I self referred myself to the free NHS counselling service but at the last minute - actually on the day - I cancelled the appointment with the counsellor type person. I couldn't do it. It wasn't a good day and I was getting anxious. I don't like talking when it's expected of me. Conversation is bad enough in every day life sometimes let alone when you're being assessed. I feel like I'm in an exam and there's a right and wrong answer.

It's something I would love to sort out but I don't think anything will help. I've been this way too long. I think it's affecting DD as well so the sooner she goes to Uni the better. I know DS being away has been good for him. He doesn't come back often.

I know I could get help but when you don't want to do anything that makes it difficult. Motivation isn't there. And once DD has gone I won't have to worry about impacting any one else.

OP posts:
itsovernow1 · 26/08/2017 10:46

After yesterday I'm feeling low. There's tension in the air with DD and I don't know why.
With this 'secret' of STBX's GF (OW) I feel it's making her a lot more secretive than a normal teenager. I mean, I'm not supposed to know about her am I.
I don't like secrets at the best of times. So this one is particularly annoying. I am thinking 'whats the point?'. DD will meet GF (OW), hit it off, I mean, she's probably nice enough (as I don't know her) and I'll be out in the cold. I could understand that tbh. I am hard work and out relationship isn't that strong.

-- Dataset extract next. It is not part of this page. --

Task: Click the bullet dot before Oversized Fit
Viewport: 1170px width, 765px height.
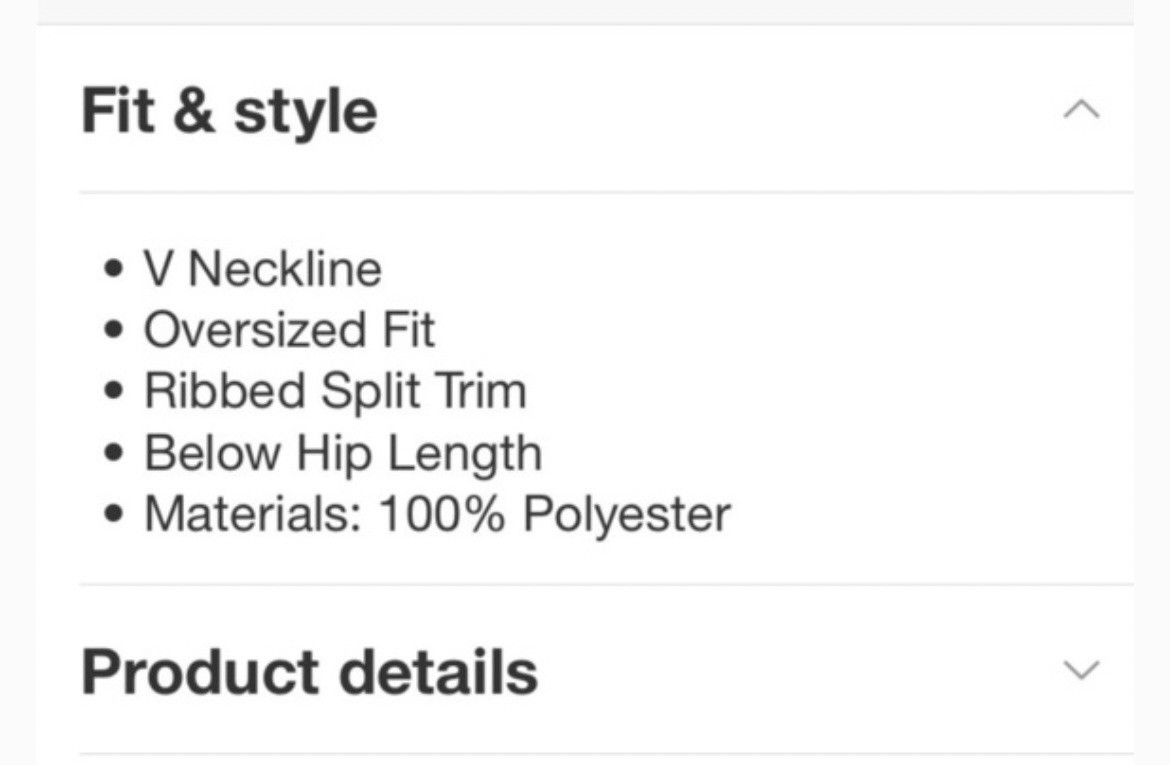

The FB thing with STBX. He'd already made it private so I couldn't see anything, not even liked posts, friends etc... But now he's definitely blocked me as I can't access his page. Not that I actually look at it, but yesterday I wanted to check something, a pic he posted of DD on her birthday, but I can't even see that. (He'd made that public when he posted it so I could see it, I assume).
Yes I am not playing his game so he's probably pissed off with me. That's normal.

OP posts:
itsovernow1 · 26/08/2017 10:59

Can you go to a counsellor just to moan and rant? I mean, that's all I want to do tbh.